While listening to an episode of Radiolab about cryptocurrencies the other day, I realized that despite having a general understanding of how Bitcoin and other cryptocoins work, I couldn't explain any details of the algorithms involved. That seemed like exactly the sort of thing the Recurse Center is great for learning, so I decided to spend a couple days reading up on Bitcoin and trying to implement a simple cryptocurrency of my own.

My first stop was the Bitcoin whitepaper, the original research paper that introduced the idea for Bitcoin. It was published by a figure known as Satoshi Nakamoto (real identity or identities unknown) on a cryptography mailing list in October of 2008, a few months before Bitcoin was actually released. Despite my having only a casual knowledge of cryptography, I found the paper to be clear and elegant.
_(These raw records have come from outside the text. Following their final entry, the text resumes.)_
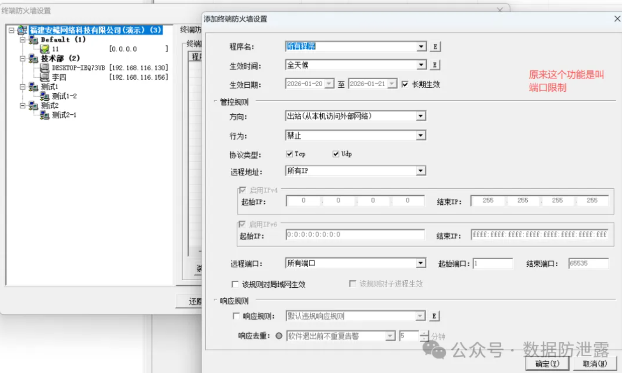Select the 响应去重 radio button
The image size is (622, 373).
[279, 336]
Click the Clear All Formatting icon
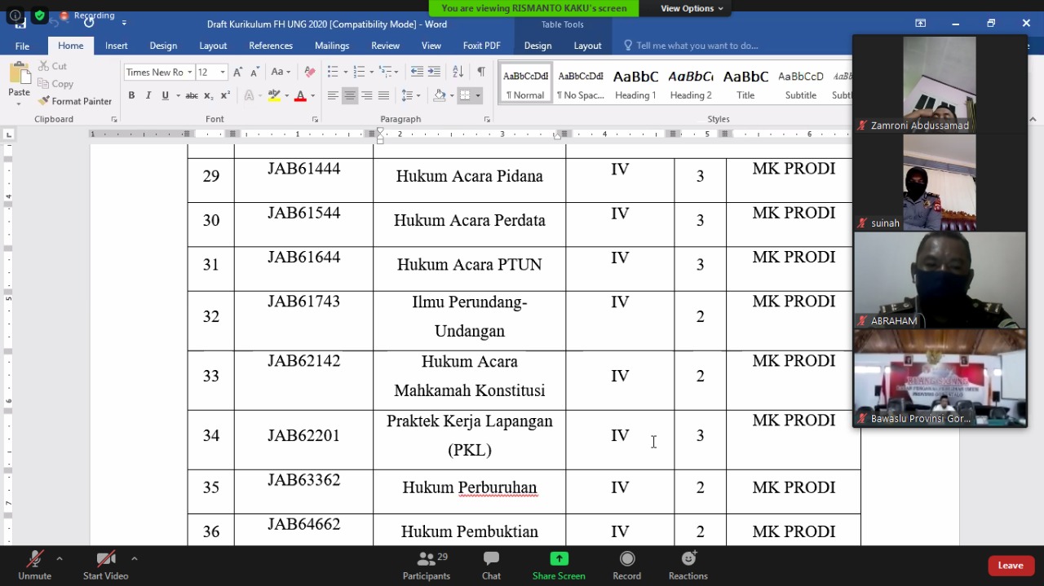The height and width of the screenshot is (586, 1044). [x=309, y=72]
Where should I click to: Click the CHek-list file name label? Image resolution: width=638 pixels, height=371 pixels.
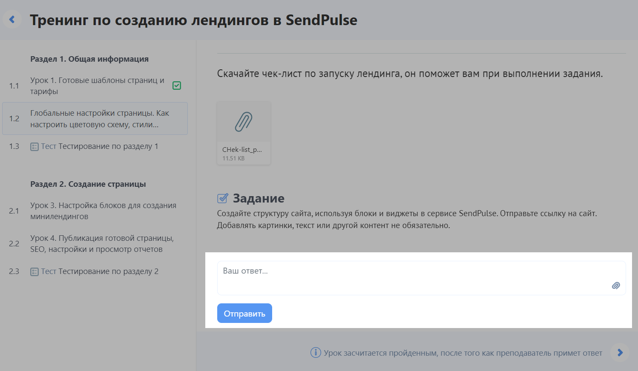click(x=242, y=150)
Of course, I as soon as I sat down to implement some of the most important ideas from the paper I realized that I hadn't understood it as well as I thought, but by going back and forth between the code and the paper and discussing it with fellow Recursers I think I understand the basics well enough to try to explain them in a blog post.

Aside: hashes and public key cryptography

Before we begin, there are a couple of cryptographic concepts that are important background for understanding how Bitcoin works: cryptographic hash functions and public key cryptography.
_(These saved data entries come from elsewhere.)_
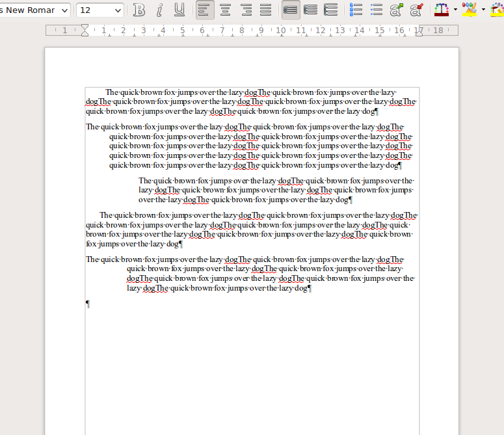Align the paragraph left
504x435 pixels.
tap(205, 10)
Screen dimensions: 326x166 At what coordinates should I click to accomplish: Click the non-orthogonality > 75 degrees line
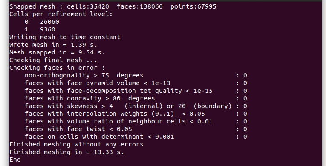(x=136, y=75)
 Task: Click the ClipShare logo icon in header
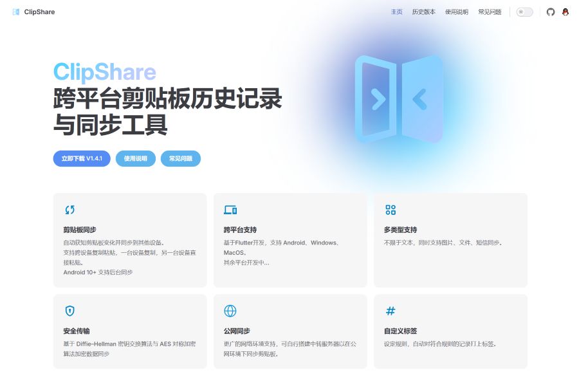click(x=16, y=12)
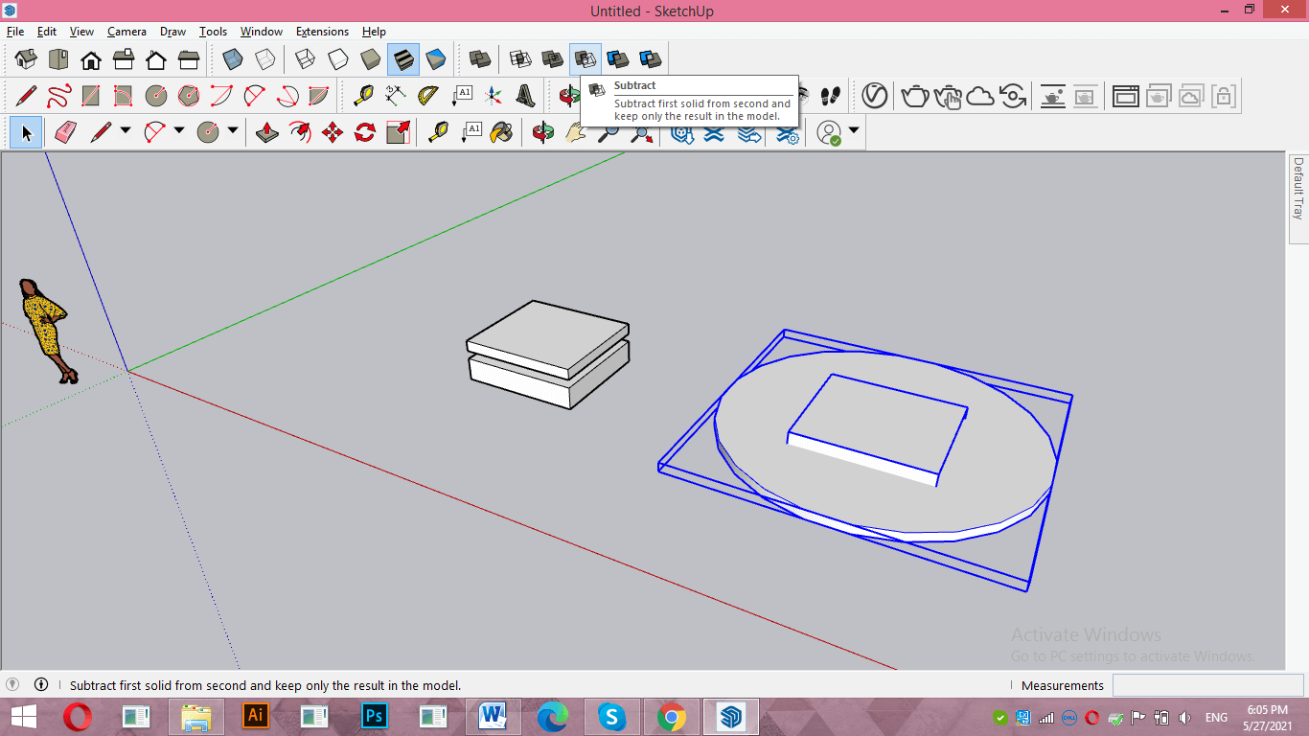
Task: Click the V-Ray render teapot icon
Action: click(x=915, y=96)
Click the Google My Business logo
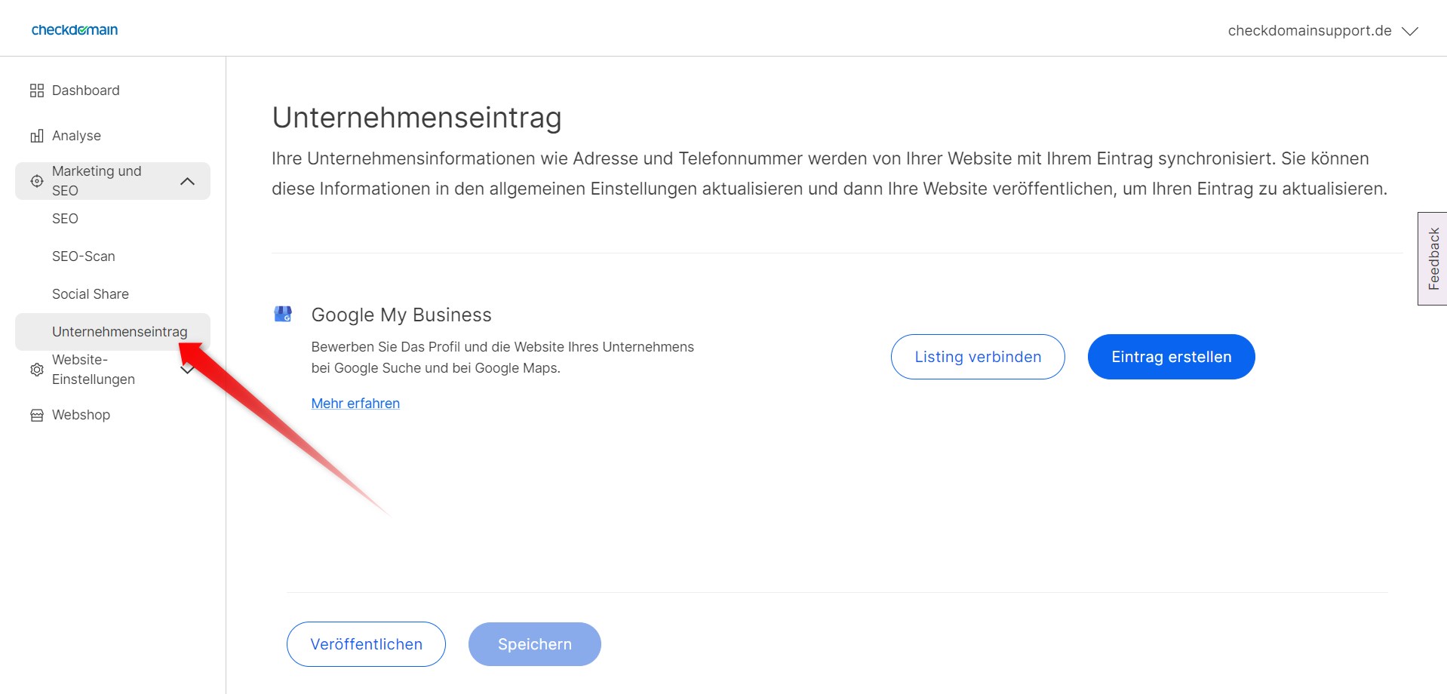This screenshot has height=694, width=1447. pyautogui.click(x=284, y=314)
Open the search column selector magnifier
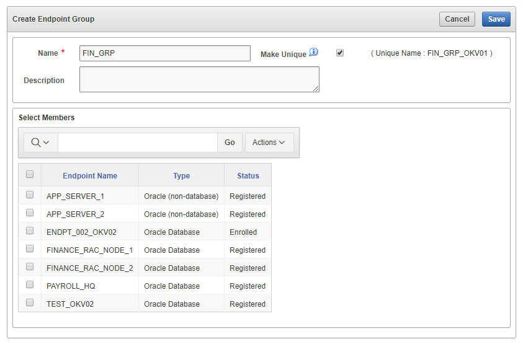 [x=40, y=143]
A cryptographic hash function is one of a family of functions that satisfies a particular set of useful properties. The function must take an arbitrary amount of data and produce an output of a fixed size – the SHA256 function, for example, produces 32 bytes of output. The function must always produce the same output for a given input, and a "hash collision" – when two different pieces of data produce the same hash – must be exceedingly unlikely. Moreover, any small change in the input must produce a completely different ouput, so that there is no efficient way to discover the input given only the output. These functions can be used in various ways to confirm the identity of a piece of data. For example, if you have a downloaded file and know what the hash of the file should be, you can run the file through the hash function to verify that it hasn't been tampered with. Changing even one bit of the file would result in a totally different hash value.
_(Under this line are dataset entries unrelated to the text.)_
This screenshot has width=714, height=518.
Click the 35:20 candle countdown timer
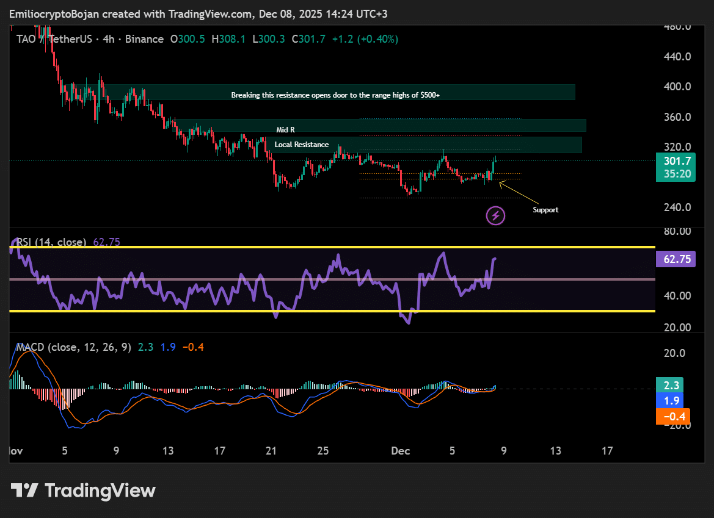click(677, 174)

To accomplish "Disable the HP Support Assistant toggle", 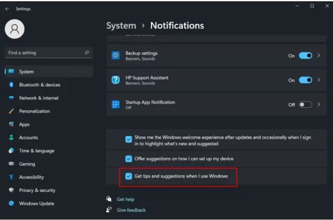I will pyautogui.click(x=305, y=80).
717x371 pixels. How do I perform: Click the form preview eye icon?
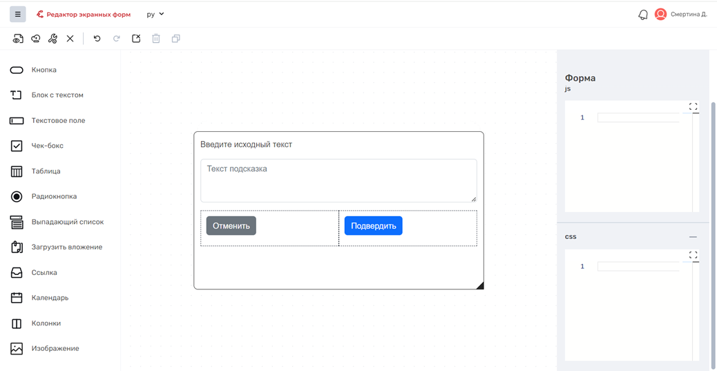point(18,39)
Public-key cryptography refers to a set of encryption methods that do not require the parties involved to securely share a key. Unlike traditional encryption methods in which the same key is used to encrypt and decrypt the data, in public-key encryption you need one key to encrypt a message and a different one to decrypt it. That means you can share one key (the public one) but not the other (the private one). These ciphers are a crucial foundation of the internet. Without them, you wouldn't be able to communicate securely without setting up a secure channel ahead of time by agreeing on a secret key – and if you have a channel available to agree on a key, why not just communicate using that? With public-key cryptography, however, it's possible to send someone a message securely knowing only their public key – no secret channel needed.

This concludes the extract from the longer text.